Review The Long Escape – The Triptych

Die französische Metalszene besteht, zumindest in der ausländischen Wahrnehmung, zu knapp 90 Prozent aus Blac- Metal-Bands. Diese sind zumeist durchaus kompetent (Merrimack, Pest Noir) und zum Teil regelrecht bahnbrechend (Blut Aus Nord). In den letzten Jahren konnten jedoch auch andere Bands aus dem Nachbarland mediale Aufmerksamkeit ergattern. Allen voran die genialen Gojira, die mit ihrem progressiven Death Metal die Bühnen der Welt eroberten, aber auch Acts wie Benighted im Bereich des Brutal Death Metal konnten mit ihren Alben durchaus begeistern. Und dann sind da ja noch jene Bands, die durch ihre ausgeprägte Fokussierung auf Stimmungen und Gefühle den Metalheads der Welt warm ums Herz werden lassen – die Rede ist von Alcest, Amesoeurs oder Les Discrets, um hier nur einige zu nennen.

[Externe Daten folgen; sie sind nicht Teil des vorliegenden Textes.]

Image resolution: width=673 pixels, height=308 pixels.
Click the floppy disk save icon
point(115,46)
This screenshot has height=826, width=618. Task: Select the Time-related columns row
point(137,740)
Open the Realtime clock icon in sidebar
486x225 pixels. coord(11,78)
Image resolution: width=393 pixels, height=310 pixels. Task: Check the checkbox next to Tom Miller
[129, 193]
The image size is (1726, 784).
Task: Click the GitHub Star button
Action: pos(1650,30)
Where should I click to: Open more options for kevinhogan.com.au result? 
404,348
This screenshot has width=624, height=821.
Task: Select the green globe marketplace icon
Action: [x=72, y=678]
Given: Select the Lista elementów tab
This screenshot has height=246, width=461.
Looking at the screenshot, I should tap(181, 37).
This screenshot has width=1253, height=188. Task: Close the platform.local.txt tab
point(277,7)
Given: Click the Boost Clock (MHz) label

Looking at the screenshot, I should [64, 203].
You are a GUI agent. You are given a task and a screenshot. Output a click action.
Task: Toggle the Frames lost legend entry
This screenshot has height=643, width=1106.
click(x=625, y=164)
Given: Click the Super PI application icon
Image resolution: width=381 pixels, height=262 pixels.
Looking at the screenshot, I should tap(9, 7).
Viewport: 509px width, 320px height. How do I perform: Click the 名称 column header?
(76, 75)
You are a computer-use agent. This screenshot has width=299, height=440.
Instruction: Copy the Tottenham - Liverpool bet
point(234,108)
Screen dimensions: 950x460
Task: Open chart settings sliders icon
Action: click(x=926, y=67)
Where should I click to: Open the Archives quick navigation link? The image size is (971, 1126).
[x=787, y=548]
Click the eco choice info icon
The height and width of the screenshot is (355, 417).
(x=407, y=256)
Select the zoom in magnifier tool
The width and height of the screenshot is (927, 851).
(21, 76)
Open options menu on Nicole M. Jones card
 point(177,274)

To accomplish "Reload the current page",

All dies diene der Illustration der Breite der französischen Metalszene, die THE LONG ESCAPE um weitere Elemente bereichern. Seit 2004 basteln die Pariser an ihren Songs, seit 2008 kann man durch die Hinzunahme eines Schlagzeugers und eines Bassisten von einer Band reden und prompt erschien die erste EP „Excess Of Empathy“, die positive Kritiken einfahren konnte. Drei Jahre später stand dann mit „The Triptych“ das Full-Length-Debüt an – an Arbeitseifer mangelt es den Jungs also offensichtlich nicht.
Dies und mehr verrät einem das Pressekit, das sich jeder auf der Homepage der Franzosen herunterladen kann. Jeder? Korrekt! Und damit nicht genug: Das hier gegenständliche Album „The Triptych“ kann man sich an genannter Stelle ebenfalls komplett kostenfrei saugen! Rundum-glücklich-Betreuung also.
Nun endlich zur Musik. Die ist wirklich gut. Einflüsse sind recht offensichtlich Porcupine Tree und, in geringerem Ausmaß, auch Bands wie Soil oder 3 Doors Down. Ähnlich wie bei den genannten Einflüssen ist die Musik von THE LONG ESCAPE stark von Dynamik geprägt. Von sanften Passagen mit gezupften Gitarren oder lediglich leichter perkussiver Untermalung springt man in harsche Gitarren, die von einem treibenden Schlagzeug untermalt und gebrüllten Vocals überlagert werden. Nur zur Klarstellung: Die harten Momente klingen keinesfalls nach Cannibal Corpse oder Konsorten, man bleibt auch hier sozialverträglich, wie der Volksmund sagt. Allerdings bilden diese Kontraste eine herrliche Leinwand, auf der die Band ihrer Kreativität freien Lauf lässt. Wechsel zwischen lauten und leisen Passagen, variabler Einsatz der Instrumente und clevere Arrangements der einzelnen Parts prägen die Szenerie. Über allem liegt Kimos Gesang, der mal verträumt und mit viel Hall daherkommt, manchmal einem ins Gesicht brüllt, nur um im nächsten Moment sich wieder in sich selbst zurückzuziehen.
Handwerklich ist das alles sehr kompetent umgesetzt, ihre Instrumente beherrschen die Herren einwandfrei. Auch an der Produktion gibt es nichts auszusetzen. Der Sound ist dick, aber nicht überproduziert, alles ist gut zu hören, ohne dabei steril zu wirken und der Sound ist angenehm warm.
Lyrisch dreht sich die Scheibe um die Menschheit, welcher sie auch gewidmet ist. Na klar, werden einige sagen, da kommt die eingangs erwähnte Black-Metal-Szene ins Spiel – der Hass auf und die Verachtung für die Menschheit macht sich breit. Weit gefehlt! Interessanterweise wird die Menschheit hier nicht durchweg verteufelt und zur Vernichtung ausgeschrieben, hier wird mehr der Posten eines unbeteiligten Beobachters eingenommen, quasi eines Erzählers, der nicht eingreifen kann, so gern er auch würde. Klar, die Verfehlungen der Menschen stehen auch hier im Vordergrund, allerdings nicht ohne Anzeichen von Hoffnung auf Besserung. Eine so spannende wie angenehme Abwechslung im doch sonst recht eintönigen Kanon der der lyrischen Themen.

Unterm Strich liefern THE LONG ESCAPE mit „The Triptych“ ein wirklich starkes Debüt ab, was sich jeder anhören sollte – und das nicht nur, weil es kostenfrei zugänglich ist. Das gebotene Material ist richtig gut, die Umsetzung ebenfalls und wenn man auf den kommenden Langspielern die Einflüsse noch etwas dezenter verpackt, könnte das der Beginn einer großen Band sein.